Beli Asuransi Anuitas
UU tersebut intinya mengamanatkan 80% Dana Pensiun harus "diberikan" dalam bentuk asuransi anuitas. Dan anuitas dipilih sendiri oleh pekerja (yang mau pensiun), dimana ditentukan juga anuitas yang hanya dapat dijalankan oleh asuransi jiwa (Baca)
Tujuannya memang mulia, yaitu untuk memastikan para pensiunan tetap memperoleh manfaat tiap bulan, seumur hidup, hingga ahli warisnya nanti. Selain itu ada unsur keamanan karena dana tersebut dikelola oleh profesional, tidak dipegang sendiri dengan risiko mis management, pemborosan termasuk ditipu orang.
Anuitas Tidak Menarik
Masalahnya ternyata produk anuitas yang dimaksud, menurut beberapa teman saya di asuransi jiwa, kurang menarik sehingga tidak banyak perusahaan asuransi yang menawarkannya.
Produk semakin tidak menarik karena banyak pensiunan yang tetap ingin memegang uang cash dengan cara membatalkan perjanjian anuitas walau dengan risiko terkena pinalty minimal 3-5%.
Alasan memegang cash, dan mengelola sendiri, baik dimasukan ke deposito, reksadana beli ORI maupun mungkin dengan membangun usaha sendiri, adalah karena ada beberapa asuransi jiwa yang sedang bermasalah. Yang sedang heboh adalah Asuransi Jiwasraya dan Asuransi Bumiputra.
Ketidakpastian Membuat Mimpi Buruk
Didiskusi dengan teman-teman kemarin ada yang secara tegas menyarankan lebih baik ambil cash sesegera mungkin walau kena pinalty. Saya yang biasa menjalankan proses analisa risiko, langsung berhitung. Pinalty 3% saja dari Rp. 1 milyar, langsung kehilangan Rp. 30 juta.
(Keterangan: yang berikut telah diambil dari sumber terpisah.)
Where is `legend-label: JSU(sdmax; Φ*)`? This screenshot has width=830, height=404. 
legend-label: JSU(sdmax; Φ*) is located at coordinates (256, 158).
Jumlah yang sangat lumayan. Maka saya sarankan daripada kehilangan Rp. 30 juta, lakukan analisa risiko, dengan mencari tahu lebuh jauh bagaimana kondisi perusahaan asuransi yang akan dipilih.
Namun tidak mudah karena sebagian dari para pensiunan tidak begitu paham apa yang harus dilihat untuk memastikan sebuah perusahaan asuransi sehat atau tidak.
Mereka gampangnya melihat Jiwasraya dan Bumiputera itu perusahaan besar, perusahaan sebesar itu bisa kolaps apalagi yang lain. Mereka tidak mengerti apa itu Risk Base Capital (RBC). Mereka juga ragu dengan pengawasan dari regulator.